Aloha Musubi "Not the fanciest sushi on the block, but it hit the spot."
Baguette "The best part of this baguette is that it's more bread for your buck!"
Baklava "I'm going to be thinking about that dessert for a while..."
Barbeque ribs "I didn't get any barbeque sauce on me, did I?"
Brioche "I don't think I have enough self-control to live in France. So many pastries..."
California Roll "I see why people like California so much. It must be the sushi!"
Cannoli "When I'm at the store, I always say, 'Leave the gum, take the cannoli!'"

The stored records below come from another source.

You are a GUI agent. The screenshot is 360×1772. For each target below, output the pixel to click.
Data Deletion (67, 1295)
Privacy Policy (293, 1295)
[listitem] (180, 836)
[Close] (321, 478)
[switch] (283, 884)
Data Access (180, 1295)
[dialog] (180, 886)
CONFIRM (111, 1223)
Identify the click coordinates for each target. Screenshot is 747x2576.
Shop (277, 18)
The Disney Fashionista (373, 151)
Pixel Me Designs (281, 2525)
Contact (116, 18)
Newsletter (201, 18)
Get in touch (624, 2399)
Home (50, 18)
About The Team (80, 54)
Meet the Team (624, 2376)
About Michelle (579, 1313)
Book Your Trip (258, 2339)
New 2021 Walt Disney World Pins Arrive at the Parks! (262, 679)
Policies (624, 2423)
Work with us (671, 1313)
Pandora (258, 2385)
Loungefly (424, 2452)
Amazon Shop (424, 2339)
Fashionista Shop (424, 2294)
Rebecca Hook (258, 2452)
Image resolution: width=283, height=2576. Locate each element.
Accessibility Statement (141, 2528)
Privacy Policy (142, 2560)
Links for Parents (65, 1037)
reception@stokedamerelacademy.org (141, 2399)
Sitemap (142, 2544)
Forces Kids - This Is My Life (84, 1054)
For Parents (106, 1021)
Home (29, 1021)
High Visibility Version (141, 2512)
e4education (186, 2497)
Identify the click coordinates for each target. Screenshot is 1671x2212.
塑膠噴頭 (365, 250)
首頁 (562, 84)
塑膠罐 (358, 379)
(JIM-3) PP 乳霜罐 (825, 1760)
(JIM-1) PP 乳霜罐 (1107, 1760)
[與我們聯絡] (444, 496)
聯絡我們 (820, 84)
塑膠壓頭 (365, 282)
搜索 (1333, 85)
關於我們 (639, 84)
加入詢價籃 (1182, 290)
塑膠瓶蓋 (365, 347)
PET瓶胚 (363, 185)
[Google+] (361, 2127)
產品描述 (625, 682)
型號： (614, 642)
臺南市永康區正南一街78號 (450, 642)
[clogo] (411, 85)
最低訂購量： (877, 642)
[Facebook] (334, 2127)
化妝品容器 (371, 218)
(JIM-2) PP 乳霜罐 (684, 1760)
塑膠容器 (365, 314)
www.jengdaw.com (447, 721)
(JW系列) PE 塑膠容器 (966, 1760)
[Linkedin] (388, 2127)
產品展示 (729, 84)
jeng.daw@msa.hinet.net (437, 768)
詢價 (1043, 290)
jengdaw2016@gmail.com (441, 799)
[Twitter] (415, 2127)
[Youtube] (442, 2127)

Chicken tikka masala "That orange sauce is TOO luxurious! All orange things should be that good."
Chili con carne "Chili and carne were clearly meant to be together. It's sweet, really."
Chili dog "So good! It makes me want to try putting chili on all kinds of food!"
Chorizo "I love spicy things. I'm another serving away from proposing. Ha ha ha!"
Chow mein "Great chow!"
Churros "Three cheers for fried sugar dough!"
Cioppino "That stew was more than a little fishy!"
Corn bread "Who would have thought corn would make such good bread?"
Country-fried steak "They sure know how to fry up some steak in the country, don't they?"
Couscous "Whoever made this dish went heavy on the olive oil. It's a good thing."
Crab cakes "If this a crab cake, what do crabs eat on their birthday? Surely not this!"
Crawfish "That was crawesome!"
Creme bruleé "Life's short, so it's best to eat dessert first!"
Crumpet "Do I look fancier now? Pip-pip!"
Enchiladas "Not gonna lie... I could eat a lotta enchiladas"
Exotic cuisine "It's like my mouth went on an exotic vacation!"
Falafel "Please teach me to make these! Then teach me to stop eating so many!"
Fish-and-chips "You can call those fries whatever you want if they're gonna be that CRISPY!"
Fortune cookies "I think I ate my fortune... This just HAS to be bad luck, right?"
Frogs legs "Ya know... it really does taste like chicken."
Gnocchi "Why was that so tasty?! It's not fair to other food!"
Greek salad "That feta... That FETA!"
Gumbo "You can't say no to gumbo. You just can't!"
Hummus "There's some hummus amoung us! Well, not anymore, ha ha"
Jelly beans "Did you know naked jelly beans are clear? Weird, right?"
Lassi "That was refreshing!"
Manhattan clam chowder "I wonder how far Manhattan is from here. They make great clam chowder!"
Meat loaf "All meat should be in loaf form. Can you pass an ordinance or something?"
Minestrone "Whoever thought to combine pasta with soup, I wanna shake that genius's hand!"
Mussels "Have you been working out? Cuz those were some amazing mussels! Ha ha ha!"
New York bagel "One day I'd like to build a fort of bagels. I'll use cream-cheese cement!"
Pad thai "Thai food is the king of cuisine. And I am its loyal subject."
Peach pie "It's hard to argue with pie!"
Philly cheesesteak "OH MAN. I could sure go for a big, honking nap about now..."
Pierogies "That was an experience. One I'd love to repeat sometime soon!"
Pulled-pork sandwich "I see why it's called pulled pork. It's a struggle to pull yourself away!"
Reuben "I feel bad for eating this Reuben fella's sandwich, but it was SO worth it."
Rice pudding "Is there anything rice can't do?! It's even great as pudding!"
Sauerkraut "They should call it 'sour' kraut. So sour!"
Shepherd's pie "That had fewer sheep than I thought it would."